What to do - Give the part of the data that opens with the line containing "The height and width of the screenshot is (717, 851)." and closes with the line containing "pyautogui.click(x=2320, y=56)" as a numbered list, both of those lines included and any blank lines left out.

Data extract -
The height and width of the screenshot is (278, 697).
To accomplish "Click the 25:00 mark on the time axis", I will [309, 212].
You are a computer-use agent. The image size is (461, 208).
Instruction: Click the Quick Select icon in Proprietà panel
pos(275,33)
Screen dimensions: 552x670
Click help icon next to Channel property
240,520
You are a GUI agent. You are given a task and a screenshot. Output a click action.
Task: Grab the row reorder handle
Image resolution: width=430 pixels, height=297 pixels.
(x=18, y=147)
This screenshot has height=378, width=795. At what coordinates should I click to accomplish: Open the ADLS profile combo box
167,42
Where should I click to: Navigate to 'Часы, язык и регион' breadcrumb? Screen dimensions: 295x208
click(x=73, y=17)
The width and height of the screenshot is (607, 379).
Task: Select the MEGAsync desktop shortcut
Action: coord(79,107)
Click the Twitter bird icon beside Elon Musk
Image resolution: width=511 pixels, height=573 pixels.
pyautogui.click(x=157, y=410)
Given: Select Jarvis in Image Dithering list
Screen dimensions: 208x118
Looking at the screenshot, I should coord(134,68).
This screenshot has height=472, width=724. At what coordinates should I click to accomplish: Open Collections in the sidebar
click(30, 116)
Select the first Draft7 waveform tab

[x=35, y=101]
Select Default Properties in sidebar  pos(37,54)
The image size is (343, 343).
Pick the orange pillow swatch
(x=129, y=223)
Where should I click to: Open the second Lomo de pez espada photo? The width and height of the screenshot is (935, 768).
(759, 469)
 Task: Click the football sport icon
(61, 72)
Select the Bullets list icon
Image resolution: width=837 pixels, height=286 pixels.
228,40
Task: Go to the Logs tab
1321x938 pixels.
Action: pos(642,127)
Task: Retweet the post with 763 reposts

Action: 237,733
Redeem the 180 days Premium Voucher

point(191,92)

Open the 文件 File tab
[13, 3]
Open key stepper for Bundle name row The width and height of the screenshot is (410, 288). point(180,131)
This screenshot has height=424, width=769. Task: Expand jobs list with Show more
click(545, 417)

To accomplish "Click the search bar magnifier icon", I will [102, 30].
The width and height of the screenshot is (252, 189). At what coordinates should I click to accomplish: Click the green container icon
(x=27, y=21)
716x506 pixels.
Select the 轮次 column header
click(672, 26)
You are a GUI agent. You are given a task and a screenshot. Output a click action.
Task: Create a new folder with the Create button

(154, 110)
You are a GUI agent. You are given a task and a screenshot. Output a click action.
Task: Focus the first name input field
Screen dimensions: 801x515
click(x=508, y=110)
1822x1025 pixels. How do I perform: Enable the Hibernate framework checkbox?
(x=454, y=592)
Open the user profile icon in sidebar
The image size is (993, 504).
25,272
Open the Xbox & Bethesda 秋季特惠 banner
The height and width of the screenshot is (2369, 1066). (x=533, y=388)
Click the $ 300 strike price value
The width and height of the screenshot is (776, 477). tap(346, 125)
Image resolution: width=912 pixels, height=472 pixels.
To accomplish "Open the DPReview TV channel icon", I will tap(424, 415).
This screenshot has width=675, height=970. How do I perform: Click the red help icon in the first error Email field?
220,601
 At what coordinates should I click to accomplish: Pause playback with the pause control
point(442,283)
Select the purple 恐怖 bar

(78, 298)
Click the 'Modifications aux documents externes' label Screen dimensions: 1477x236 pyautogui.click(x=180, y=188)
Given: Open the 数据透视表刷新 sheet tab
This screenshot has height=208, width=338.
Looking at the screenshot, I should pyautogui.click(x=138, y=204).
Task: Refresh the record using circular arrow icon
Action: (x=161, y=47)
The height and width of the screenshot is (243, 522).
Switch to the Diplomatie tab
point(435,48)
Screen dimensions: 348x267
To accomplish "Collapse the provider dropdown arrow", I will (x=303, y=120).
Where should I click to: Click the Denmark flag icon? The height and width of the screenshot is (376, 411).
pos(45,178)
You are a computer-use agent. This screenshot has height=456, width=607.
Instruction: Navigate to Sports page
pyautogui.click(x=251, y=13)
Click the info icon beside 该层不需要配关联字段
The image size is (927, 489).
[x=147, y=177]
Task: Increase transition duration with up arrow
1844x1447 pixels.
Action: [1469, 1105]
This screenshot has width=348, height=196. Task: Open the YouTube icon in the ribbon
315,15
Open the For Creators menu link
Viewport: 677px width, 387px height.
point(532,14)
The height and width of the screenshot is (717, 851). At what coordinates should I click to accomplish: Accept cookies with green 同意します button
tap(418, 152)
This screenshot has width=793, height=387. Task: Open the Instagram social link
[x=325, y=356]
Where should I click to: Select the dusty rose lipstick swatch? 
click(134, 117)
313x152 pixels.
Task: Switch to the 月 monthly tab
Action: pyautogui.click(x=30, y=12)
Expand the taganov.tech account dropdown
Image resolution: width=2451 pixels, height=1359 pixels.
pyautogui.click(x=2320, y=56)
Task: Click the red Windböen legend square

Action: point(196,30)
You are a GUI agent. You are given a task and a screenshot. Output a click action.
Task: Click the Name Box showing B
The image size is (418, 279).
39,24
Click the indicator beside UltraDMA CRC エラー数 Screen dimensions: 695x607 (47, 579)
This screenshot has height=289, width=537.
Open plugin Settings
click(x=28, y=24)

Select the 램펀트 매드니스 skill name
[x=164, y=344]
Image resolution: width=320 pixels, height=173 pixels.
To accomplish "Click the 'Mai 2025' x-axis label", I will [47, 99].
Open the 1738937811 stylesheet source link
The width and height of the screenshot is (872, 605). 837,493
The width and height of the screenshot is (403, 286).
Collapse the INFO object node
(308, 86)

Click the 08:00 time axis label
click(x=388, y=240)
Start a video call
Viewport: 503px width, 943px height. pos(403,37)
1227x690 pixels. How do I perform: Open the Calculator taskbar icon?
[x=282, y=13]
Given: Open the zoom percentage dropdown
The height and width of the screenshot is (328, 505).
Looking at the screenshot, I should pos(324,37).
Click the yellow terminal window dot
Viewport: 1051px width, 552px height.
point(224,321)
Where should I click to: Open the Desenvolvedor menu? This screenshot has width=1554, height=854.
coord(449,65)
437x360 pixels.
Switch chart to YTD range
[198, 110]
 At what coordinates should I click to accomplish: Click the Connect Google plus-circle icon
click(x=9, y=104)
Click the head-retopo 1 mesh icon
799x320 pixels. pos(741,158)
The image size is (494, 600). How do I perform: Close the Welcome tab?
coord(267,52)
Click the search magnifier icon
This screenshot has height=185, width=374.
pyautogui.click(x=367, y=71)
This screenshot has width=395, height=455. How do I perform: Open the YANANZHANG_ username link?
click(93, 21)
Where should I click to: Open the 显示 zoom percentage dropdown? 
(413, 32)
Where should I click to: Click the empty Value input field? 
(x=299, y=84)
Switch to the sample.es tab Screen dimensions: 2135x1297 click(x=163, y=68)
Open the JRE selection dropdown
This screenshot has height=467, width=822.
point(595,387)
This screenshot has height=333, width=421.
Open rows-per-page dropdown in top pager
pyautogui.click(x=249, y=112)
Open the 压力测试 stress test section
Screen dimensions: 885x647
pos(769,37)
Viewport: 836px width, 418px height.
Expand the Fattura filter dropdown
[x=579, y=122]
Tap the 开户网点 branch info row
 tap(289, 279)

Answer below -
1. The height and width of the screenshot is (717, 851). At what coordinates should I click to accomplish: Accept cookies with green 同意します button
2. tap(418, 152)
3. This screenshot has width=793, height=387. Task: Open the Instagram social link
4. [x=325, y=356]
5. Where should I click to: Select the dusty rose lipstick swatch? 
6. click(134, 117)
7. 313x152 pixels.
8. Task: Switch to the 月 monthly tab
9. Action: pyautogui.click(x=30, y=12)
10. Expand the taganov.tech account dropdown
11. Image resolution: width=2451 pixels, height=1359 pixels.
12. pyautogui.click(x=2320, y=56)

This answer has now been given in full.